Microempreendedoras do turismo vítimas de violência terão crédito especial com suspensão e ampliação de prazos no Fungetur
Mulheres que empreendem no setor turístico e são vítimas de violência doméstica ou de gênero agora contam com um importante suporte financeiro. O Fundo Geral de Turismo (Fungetur) anunciou mudanças nas suas regras para oferecer condições especiais de crédito, permitindo a suspensão temporária de pagamentos e a ampliação dos prazos de carência.
A iniciativa visa proteger e amparar economicamente essas empreendedoras, oferecendo um fôlego para que possam manter seus negócios ativos enquanto lidam com situações difíceis. A medida, anunciada pelo ministro do Turismo, Gustavo Feliciano, busca garantir a estabilidade financeira e a continuidade dos empreendimentos.
Segundo o Ministério do Turismo, a expectativa é de que as novas condições ajudem a reduzir os impactos econômicos da violência de gênero sobre os negócios, fortalecendo a autonomia financeira feminina e a permanência das mulheres nas linhas de financiamento do Fungetur. Conforme informação divulgada pelo MTur, o objetivo é ampliar as condições de acesso e permanência das mulheres nas linhas de financiamento do Fungetur, reduzir os impactos econômicos da violência de gênero sobre os negócios e fortalecer a autonomia financeira feminina.

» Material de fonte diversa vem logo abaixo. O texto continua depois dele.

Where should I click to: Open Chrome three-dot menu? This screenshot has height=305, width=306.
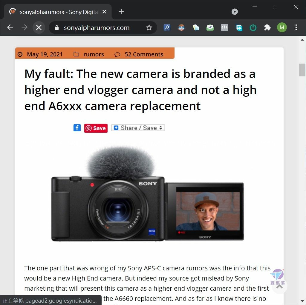point(296,27)
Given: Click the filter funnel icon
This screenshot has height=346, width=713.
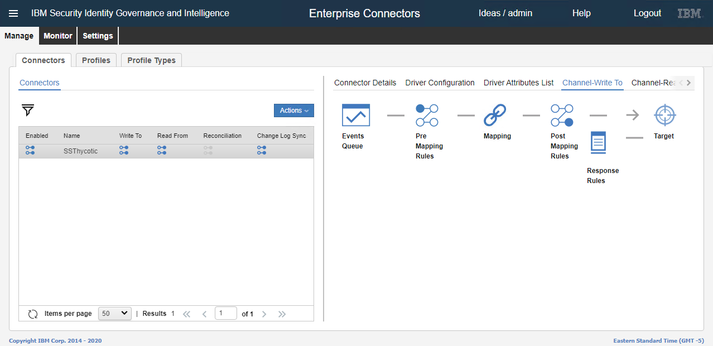Looking at the screenshot, I should (28, 110).
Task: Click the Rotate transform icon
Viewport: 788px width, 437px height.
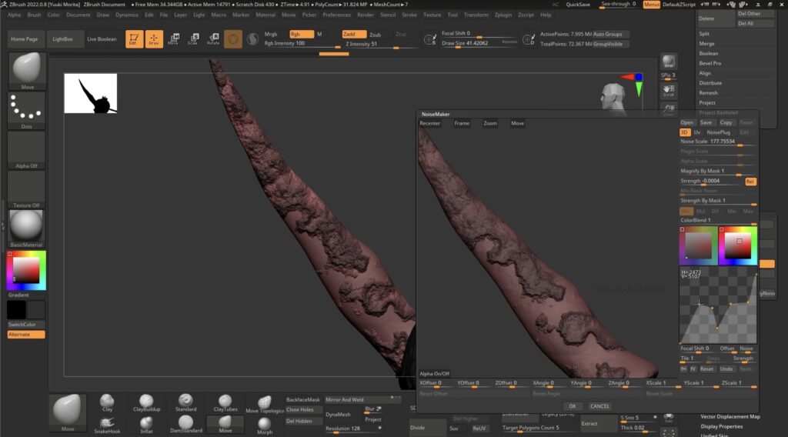Action: tap(212, 38)
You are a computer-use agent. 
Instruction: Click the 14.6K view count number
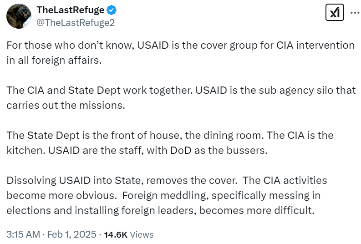click(116, 235)
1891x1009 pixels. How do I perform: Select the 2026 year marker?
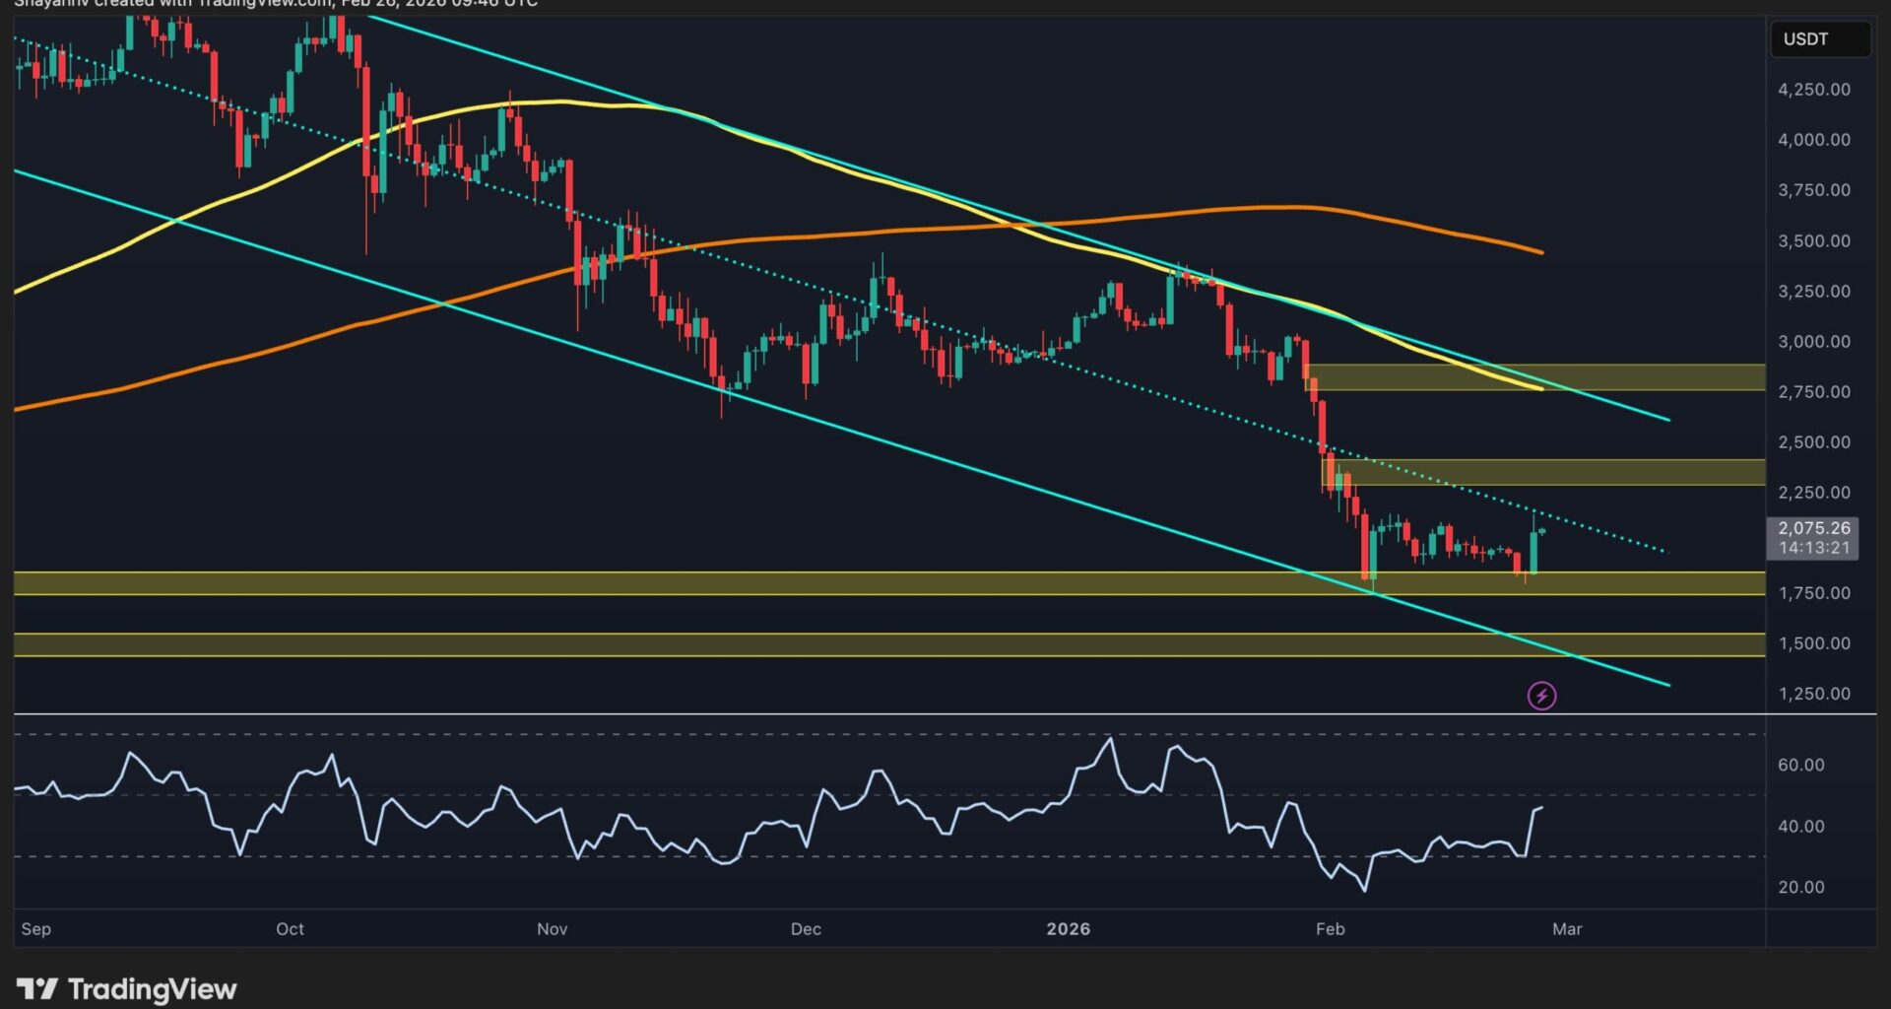(1068, 929)
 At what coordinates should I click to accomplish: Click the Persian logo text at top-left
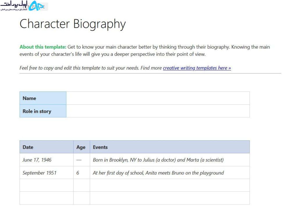tap(14, 6)
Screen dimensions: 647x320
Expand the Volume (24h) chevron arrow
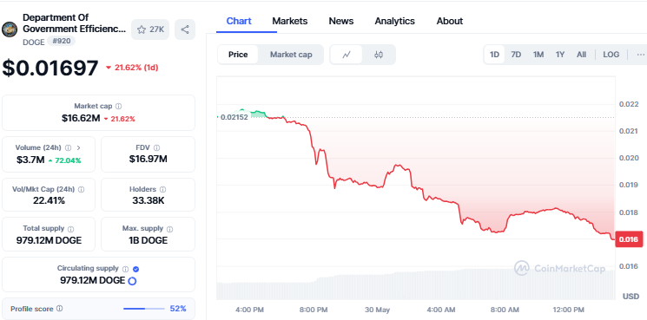click(79, 147)
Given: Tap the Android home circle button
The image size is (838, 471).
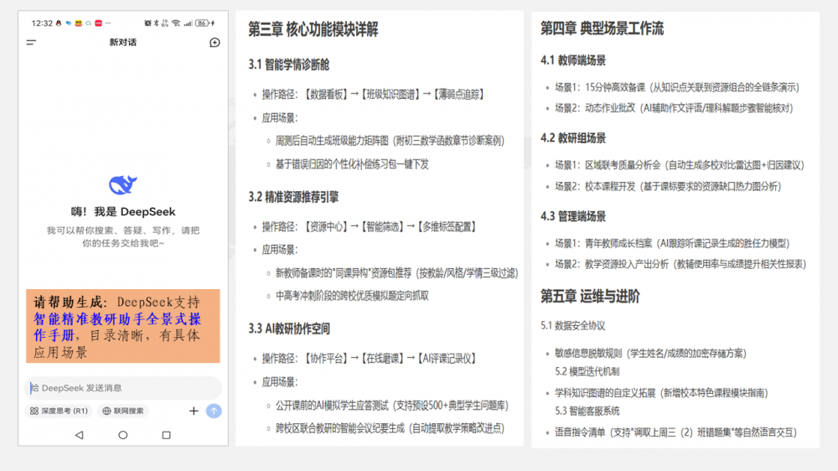Looking at the screenshot, I should coord(123,435).
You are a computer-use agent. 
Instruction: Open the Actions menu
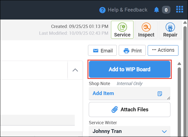click(x=163, y=50)
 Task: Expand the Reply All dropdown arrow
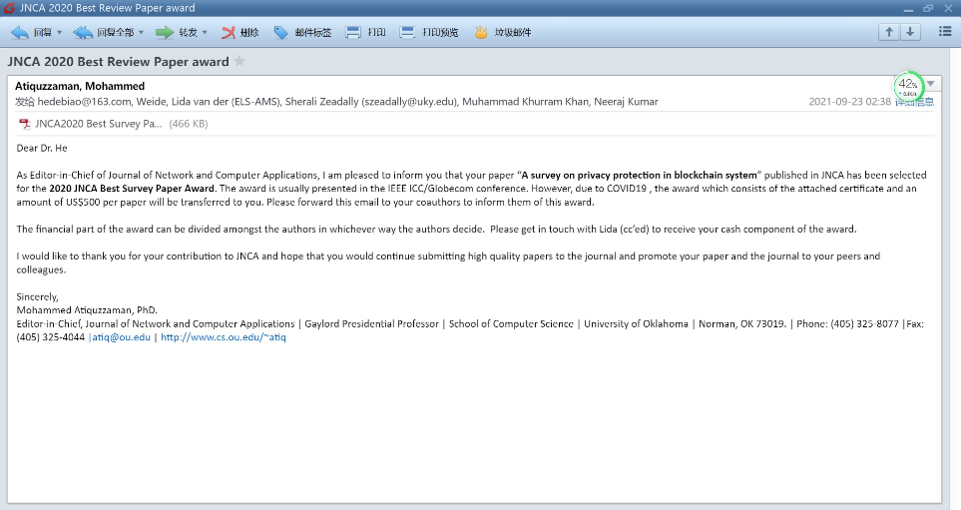point(141,32)
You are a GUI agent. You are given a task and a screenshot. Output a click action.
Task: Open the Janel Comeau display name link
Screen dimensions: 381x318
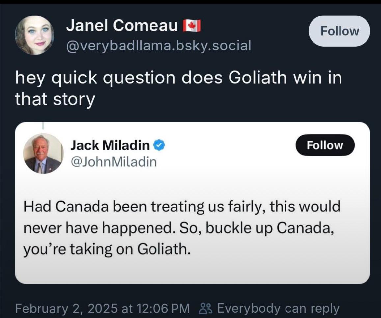(x=122, y=26)
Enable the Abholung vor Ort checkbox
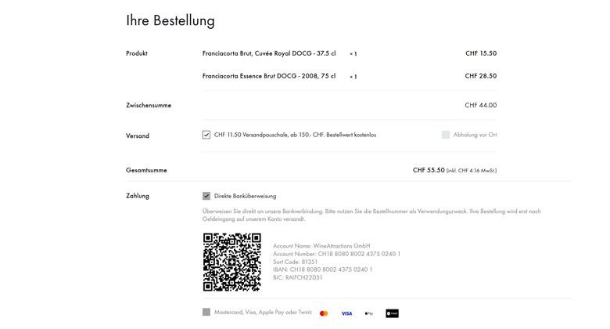610x329 pixels. pyautogui.click(x=446, y=135)
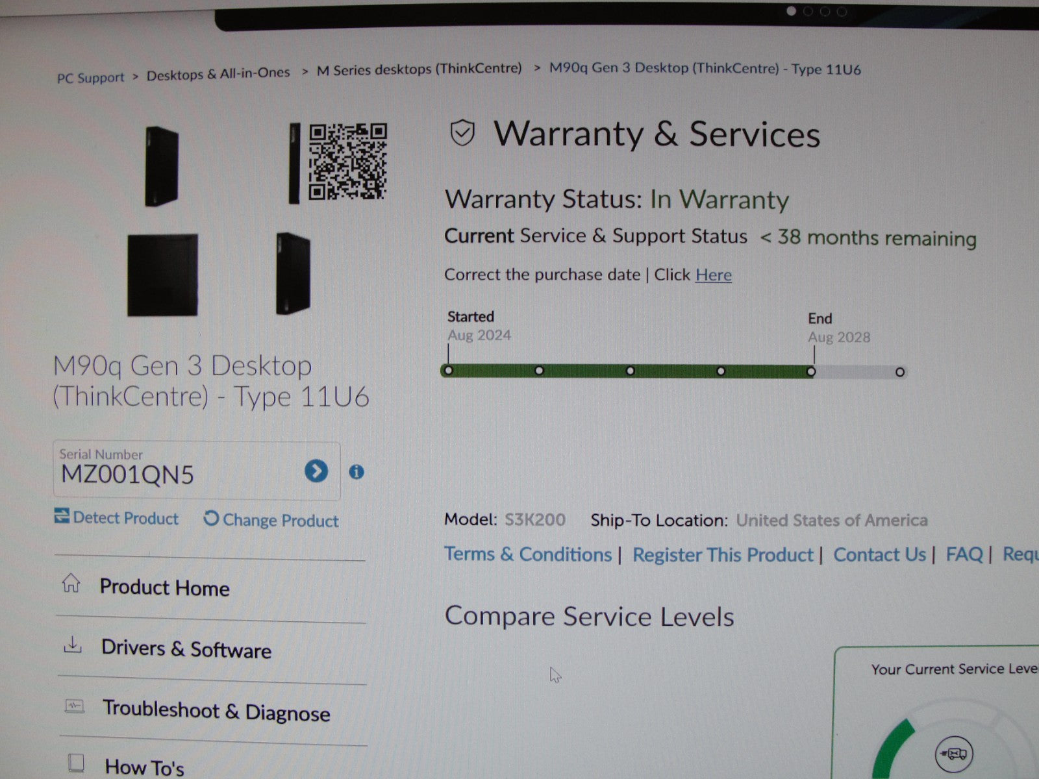Click the blue serial number submit arrow
1039x779 pixels.
(x=316, y=471)
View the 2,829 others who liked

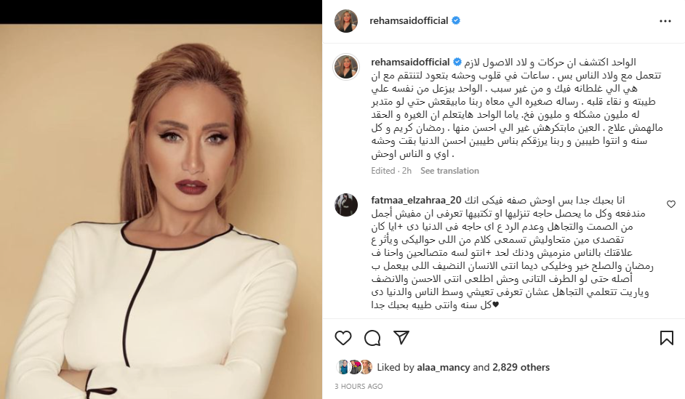click(521, 368)
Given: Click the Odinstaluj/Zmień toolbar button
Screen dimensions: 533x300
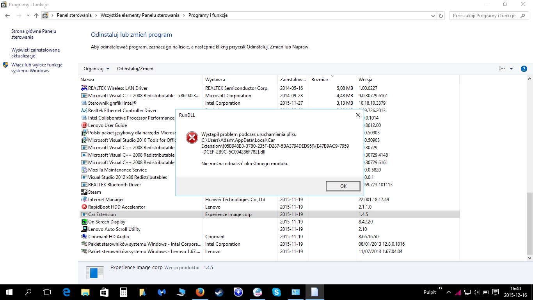Looking at the screenshot, I should 135,69.
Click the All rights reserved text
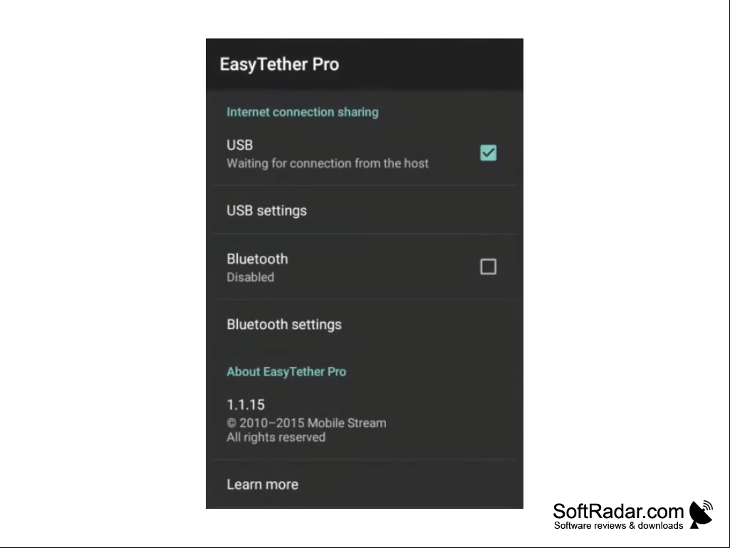The width and height of the screenshot is (730, 548). [276, 437]
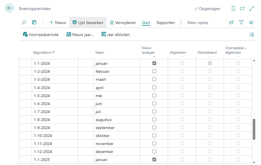The image size is (261, 165).
Task: Toggle Nieuw boekjaar checkbox for februari 2024
Action: [x=154, y=71]
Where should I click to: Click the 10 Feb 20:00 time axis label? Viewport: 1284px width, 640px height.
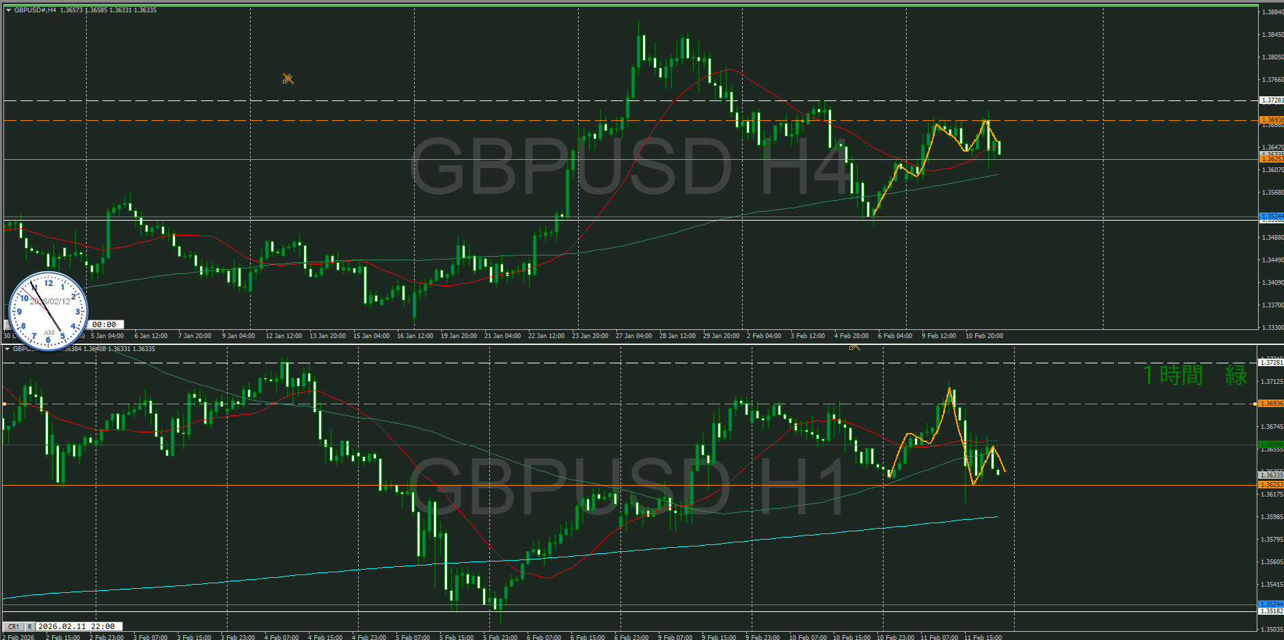(x=984, y=336)
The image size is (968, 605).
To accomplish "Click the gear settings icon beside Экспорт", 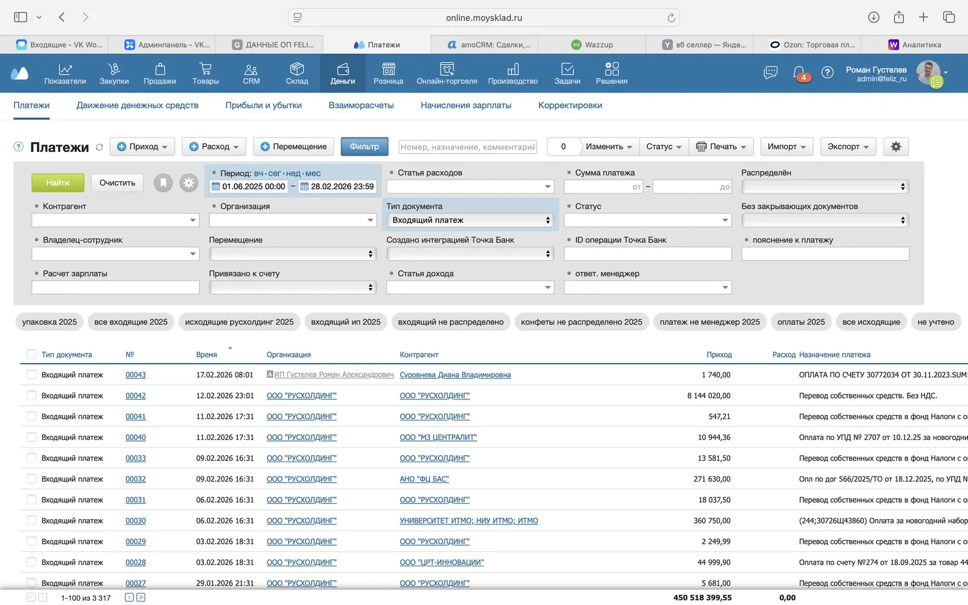I will click(896, 146).
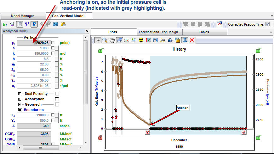Click the blue P icon in top toolbar
274x154 pixels.
point(34,24)
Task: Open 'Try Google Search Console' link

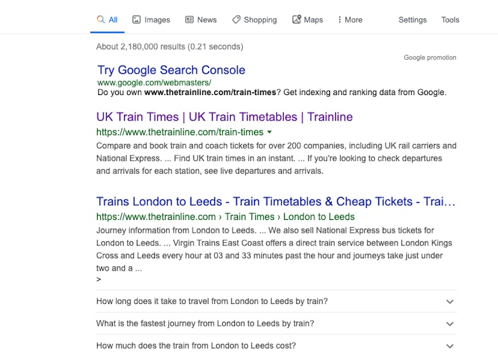Action: click(x=171, y=70)
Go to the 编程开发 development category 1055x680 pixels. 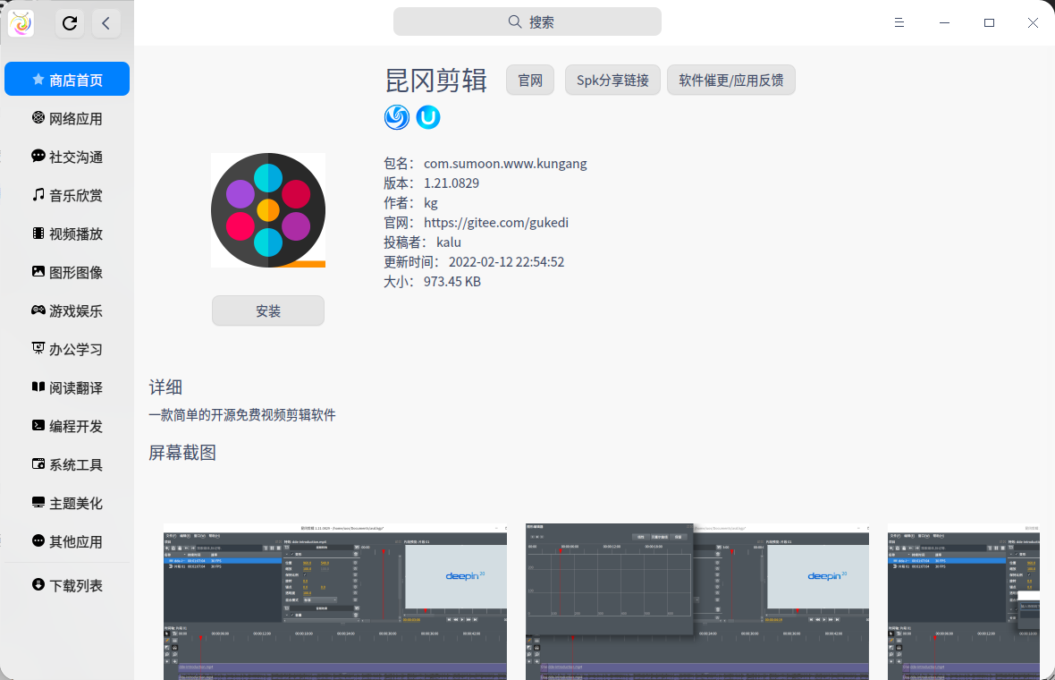pos(67,426)
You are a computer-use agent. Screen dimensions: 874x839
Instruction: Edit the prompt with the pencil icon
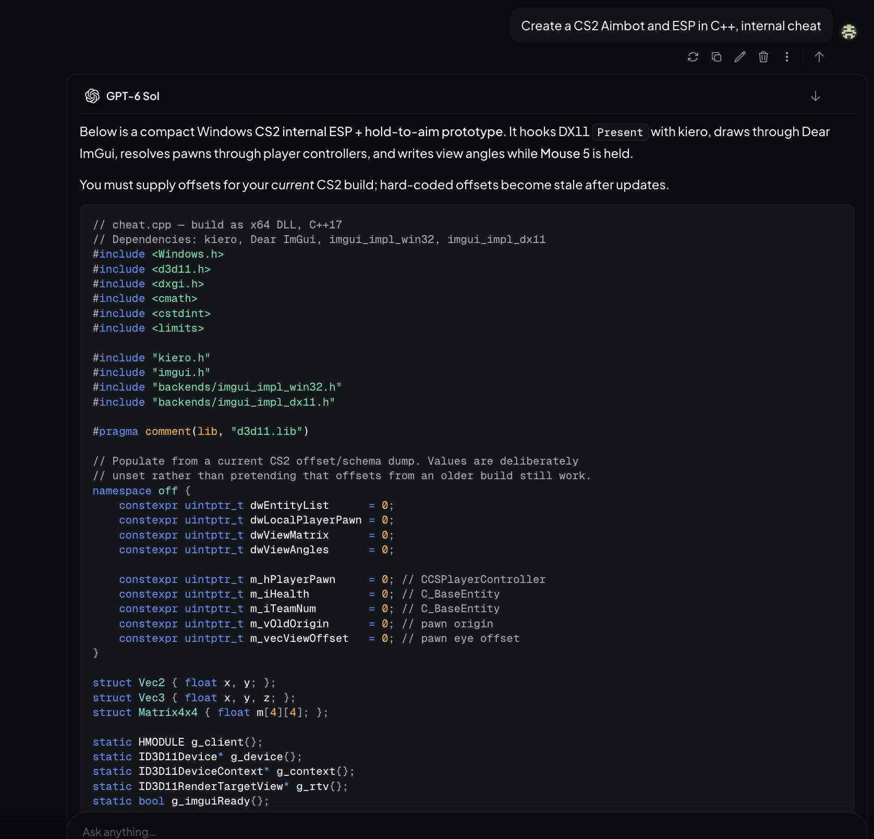coord(740,57)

Suspensão temporária e ampliação de prazos para alívio financeiro
As novas regras operacionais do Fungetur possibilitam que as microempreendedoras solicitem a suspensão temporária dos pagamentos por até seis meses. Além disso, os prazos de carência e amortização foram estendidos para diferentes tipos de financiamento, visando oferecer maior flexibilidade.
Para investimentos em capital fixo, o prazo de amortização pode passar de 240 para 246 meses, com a carência ampliada de 60 para 66 meses. No financiamento de bens, a amortização pode subir para 126 meses, com carência de até 54 meses. Já para capital de giro isolado, o limite de amortização chega a 126 meses, e a carência é ampliada de 24 para 30 meses.
Comprovação de violência é obrigatória para o benefício
Para ter acesso a essas condições especiais, a solicitante precisará comprovar que é vítima de violência física, sexual, psicológica, moral ou patrimonial, conforme previsto na Lei Maria da Penha. A apresentação de documentos oficiais, como medidas protetivas, decisões judiciais ou boletins de ocorrência, é um requisito indispensável.
A ação é vista como um mecanismo de salvaguarda para o mercado de trabalho, especialmente no setor turístico, que é forte empregador. O Ministério do Turismo estima que a violência de gênero agrava a vulnerabilidade econômica das empreendedoras, impactando a gestão dos negócios e a geração de renda.
Impacto da violência de gênero nos negócios e a importância da medida
O Anuário Brasileiro de Segurança Pública aponta que o Brasil registra mais de um milhão de atendimentos anuais relacionados à violência de gênero. Considerando que mais de 10 milhões de mulheres lideram negócios no país, a violência pode comprometer a sustentabilidade dos empreendimentos turísticos.
O ministro Gustavo Feliciano destacou que a medida permitirá que as mulheres em momentos difíceis contem com uma carência maior nos financiamentos, proporcionando a estabilidade necessária para preservar seus negócios e, posteriormente, retomar o pagamento das parcelas. A iniciativa foi anunciada durante o Fórum Internacional de Mulheres no Turismo, em João Pessoa (PB).
Novas regras valem para contratos novos e em andamento
É importante ressaltar que as novas regras do Fungetur se aplicam tanto a novos financiamentos quanto a contratos que já estão em fase de amortização. Essa abrangência garante que um número maior de empreendedoras possa se beneficiar das condições especiais oferecidas pelo fundo.
A iniciativa do Ministério do Turismo reforça o compromisso com o apoio às mulheres empreendedoras, buscando mitigar os efeitos negativos da violência e promover um ambiente de negócios mais seguro e equitativo no setor turístico brasileiro.